YF-102 pre-production model

The early interceptors used by the US Air Force lacked the necessary speed and climb rate to intercept enemy bombers far from their intended target.  The jets coming off the drawing board following World War II were designed to be fighters, able to maneuver in dogfights, although these first efforts like the F-80, F-84 and F-94 were disappointing in this ability.  They also lacked thrust and swept-wing aerodynamics. 

F-102 shadows Tu-95 Bear

An interceptor doesn’t need dogfighting ability to defeat bombers.  It just needs speed and lots of it.  It also needs to pack a knockout punch that will quickly dispatch a bomber from the sky.  What the Air Force wanted for this role was an airborne weapons system that could fly faster than the speed of sound at level flight.  Using gravity in a dive to break the sound barrier was cheating.  The winning design was for a jet that would eventually come to be known as the F-106 Delta Dart.  It was a very ambitious project and it was soon apparent that development would take too long to meet the current threat posed by Soviet strategic bombers.  The Air Force agreed to produce an interim solution that would become the F-102 Delta Dagger, or ‘Deuce’ as it was called by its pilots. 

Early F-102s fired unguided Mighty Mouse missiles

The F-102 benefitted from a research plane developed by Convair in 1948.  This was the XF-92.  It was specifically designed to test research Germany had done on developing a delta wing jet during World War Two.  The knowledge gained from flying the XF-92 contributed considerably to the design of the F-102.  Still, there were unanticipated problems.  Despite a powerful jet engine the F-102 was not able to attain supersonic speed at level flight – a basic requirement.  The problem was the aircraft wasn’t slippery enough in cutting through the atmosphere.  It had an unexpected problem with drag.  Transonic speed, or going faster than sound, required the fuselage to be redesigned so that it was narrower over the wings and wider on the ends.  This became known as the “area rule” and it resulted in a fuselage that vaguely resembled the shape of a Coke bottle.

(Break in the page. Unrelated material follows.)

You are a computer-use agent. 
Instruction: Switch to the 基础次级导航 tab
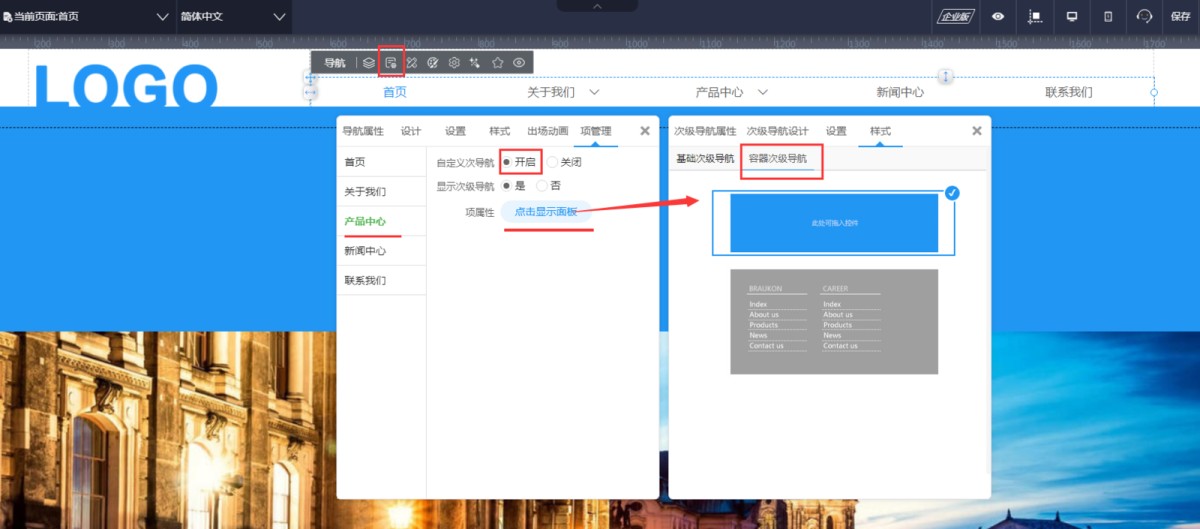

All armament was within an internal weapons bay

The exotic fire control system developed by Hughes also delayed the jet’s delivery date.  Besides having an airborne radar system capable of tracking multiple targets simultaneously, it introduced an on-board computer to fighter-sized jets and it provided a datalink system synchronized with the ground-control radar operator.  It was a fine package but it proved to be a difficult birth and when the F-102 finally went into service with the Air Force in 1956 it was three years late. 

XF-92 had a nose air intake

Captured German war designs benefited the XF-92

Better late than never.  The F-102 performed admirably and at its peak it was flown by 26 squadrons of the US Air Defense Command.  It was more than an interim solution.  It was a world-class interceptor in its own right and it made a significant contribution to the history of Cold War aviation.